Exercise ▸ Reproduce the following material line for line without changing anything.

Available data ▸
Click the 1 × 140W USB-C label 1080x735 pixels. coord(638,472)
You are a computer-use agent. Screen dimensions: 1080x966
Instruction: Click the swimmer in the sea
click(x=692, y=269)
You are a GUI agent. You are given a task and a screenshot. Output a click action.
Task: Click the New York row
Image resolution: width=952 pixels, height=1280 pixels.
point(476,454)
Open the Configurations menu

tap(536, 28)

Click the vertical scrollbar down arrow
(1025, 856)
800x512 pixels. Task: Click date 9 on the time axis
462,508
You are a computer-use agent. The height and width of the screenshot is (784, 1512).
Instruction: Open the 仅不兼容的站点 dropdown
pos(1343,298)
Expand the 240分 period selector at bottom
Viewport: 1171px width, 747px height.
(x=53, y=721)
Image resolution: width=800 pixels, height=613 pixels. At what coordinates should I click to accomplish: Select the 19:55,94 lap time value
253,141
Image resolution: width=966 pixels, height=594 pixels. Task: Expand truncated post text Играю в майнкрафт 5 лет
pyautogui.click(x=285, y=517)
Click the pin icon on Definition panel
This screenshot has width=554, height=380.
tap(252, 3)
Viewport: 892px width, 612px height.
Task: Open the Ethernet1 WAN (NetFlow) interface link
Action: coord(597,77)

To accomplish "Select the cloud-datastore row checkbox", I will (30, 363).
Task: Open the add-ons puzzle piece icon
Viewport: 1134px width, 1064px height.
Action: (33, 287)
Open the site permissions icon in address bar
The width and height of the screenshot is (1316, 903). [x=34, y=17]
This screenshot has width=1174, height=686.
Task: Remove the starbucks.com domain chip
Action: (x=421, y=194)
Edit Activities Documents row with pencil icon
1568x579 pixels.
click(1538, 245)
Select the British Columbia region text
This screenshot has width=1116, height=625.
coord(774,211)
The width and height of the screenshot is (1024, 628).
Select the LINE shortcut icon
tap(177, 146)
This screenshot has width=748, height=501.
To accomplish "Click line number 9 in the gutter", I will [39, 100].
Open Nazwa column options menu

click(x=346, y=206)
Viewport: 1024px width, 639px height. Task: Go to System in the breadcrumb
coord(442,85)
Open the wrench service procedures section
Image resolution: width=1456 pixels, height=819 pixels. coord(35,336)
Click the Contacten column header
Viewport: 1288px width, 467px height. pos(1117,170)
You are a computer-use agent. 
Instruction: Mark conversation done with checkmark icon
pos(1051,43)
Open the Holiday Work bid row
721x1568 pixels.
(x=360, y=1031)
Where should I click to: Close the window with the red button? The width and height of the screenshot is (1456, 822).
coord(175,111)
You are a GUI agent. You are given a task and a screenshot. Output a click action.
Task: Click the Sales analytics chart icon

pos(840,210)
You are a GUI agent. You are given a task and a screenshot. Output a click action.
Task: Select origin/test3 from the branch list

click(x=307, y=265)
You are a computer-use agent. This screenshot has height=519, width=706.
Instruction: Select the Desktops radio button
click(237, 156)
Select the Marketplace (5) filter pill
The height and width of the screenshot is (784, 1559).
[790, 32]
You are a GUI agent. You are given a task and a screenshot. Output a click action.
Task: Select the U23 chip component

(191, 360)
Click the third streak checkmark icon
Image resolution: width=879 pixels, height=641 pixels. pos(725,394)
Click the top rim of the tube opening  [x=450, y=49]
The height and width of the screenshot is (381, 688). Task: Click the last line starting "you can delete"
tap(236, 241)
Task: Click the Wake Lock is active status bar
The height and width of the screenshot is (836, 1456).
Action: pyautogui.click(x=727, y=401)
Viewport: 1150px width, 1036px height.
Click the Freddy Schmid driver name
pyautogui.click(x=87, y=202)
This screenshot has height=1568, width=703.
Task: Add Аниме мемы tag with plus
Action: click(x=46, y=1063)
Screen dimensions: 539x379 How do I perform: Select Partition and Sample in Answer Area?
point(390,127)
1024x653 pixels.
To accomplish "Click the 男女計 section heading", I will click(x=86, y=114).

Response to this task ▸
Click the 1 × 140W USB-C label 1080x735 pixels. coord(638,472)
You are a computer-use agent. Screen dimensions: 1080x966
Instruction: Click the swimmer in the sea
click(x=692, y=269)
You are a GUI agent. You are given a task and a screenshot. Output a click action.
Task: Click the New York row
Image resolution: width=952 pixels, height=1280 pixels.
point(476,454)
Open the Configurations menu

tap(536, 28)

Click the vertical scrollbar down arrow
(1025, 856)
800x512 pixels. Task: Click date 9 on the time axis
462,508
You are a computer-use agent. The height and width of the screenshot is (784, 1512).
Instruction: Open the 仅不兼容的站点 dropdown
pos(1343,298)
Expand the 240分 period selector at bottom
Viewport: 1171px width, 747px height.
(x=53, y=721)
Image resolution: width=800 pixels, height=613 pixels. At what coordinates should I click to accomplish: Select the 19:55,94 lap time value
253,141
Image resolution: width=966 pixels, height=594 pixels. Task: Expand truncated post text Играю в майнкрафт 5 лет
pyautogui.click(x=285, y=517)
Click the pin icon on Definition panel
This screenshot has width=554, height=380.
tap(252, 3)
Viewport: 892px width, 612px height.
Task: Open the Ethernet1 WAN (NetFlow) interface link
Action: coord(597,77)

To accomplish "Select the cloud-datastore row checkbox", I will (30, 363).
Task: Open the add-ons puzzle piece icon
Viewport: 1134px width, 1064px height.
Action: (33, 287)
Open the site permissions icon in address bar
The width and height of the screenshot is (1316, 903). [x=34, y=17]
This screenshot has width=1174, height=686.
Task: Remove the starbucks.com domain chip
Action: (x=421, y=194)
Edit Activities Documents row with pencil icon
1568x579 pixels.
click(1538, 245)
Select the British Columbia region text
This screenshot has width=1116, height=625.
coord(774,211)
The width and height of the screenshot is (1024, 628).
Select the LINE shortcut icon
tap(177, 146)
This screenshot has width=748, height=501.
To accomplish "Click line number 9 in the gutter", I will [39, 100].
Open Nazwa column options menu

click(x=346, y=206)
Viewport: 1024px width, 639px height. Task: Go to System in the breadcrumb
coord(442,85)
Open the wrench service procedures section
Image resolution: width=1456 pixels, height=819 pixels. coord(35,336)
Click the Contacten column header
Viewport: 1288px width, 467px height. pos(1117,170)
You are a computer-use agent. 
Instruction: Mark conversation done with checkmark icon
pos(1051,43)
Open the Holiday Work bid row
721x1568 pixels.
(x=360, y=1031)
Where should I click to: Close the window with the red button? The width and height of the screenshot is (1456, 822).
coord(175,111)
You are a GUI agent. You are given a task and a screenshot. Output a click action.
Task: Click the Sales analytics chart icon

pos(840,210)
You are a GUI agent. You are given a task and a screenshot. Output a click action.
Task: Select origin/test3 from the branch list

click(x=307, y=265)
You are a computer-use agent. This screenshot has height=519, width=706.
Instruction: Select the Desktops radio button
click(237, 156)
Select the Marketplace (5) filter pill
The height and width of the screenshot is (784, 1559).
[790, 32]
You are a GUI agent. You are given a task and a screenshot. Output a click action.
Task: Select the U23 chip component

(191, 360)
Click the third streak checkmark icon
Image resolution: width=879 pixels, height=641 pixels. pos(725,394)
Click the top rim of the tube opening  [x=450, y=49]
The height and width of the screenshot is (381, 688). Task: Click the last line starting "you can delete"
tap(236, 241)
Task: Click the Wake Lock is active status bar
The height and width of the screenshot is (836, 1456).
Action: pyautogui.click(x=727, y=401)
Viewport: 1150px width, 1036px height.
Click the Freddy Schmid driver name
pyautogui.click(x=87, y=202)
This screenshot has height=1568, width=703.
Task: Add Аниме мемы tag with plus
Action: click(x=46, y=1063)
Screen dimensions: 539x379 How do I perform: Select Partition and Sample in Answer Area?
point(390,127)
1024x653 pixels.
To accomplish "Click the 男女計 section heading", I will click(x=86, y=114).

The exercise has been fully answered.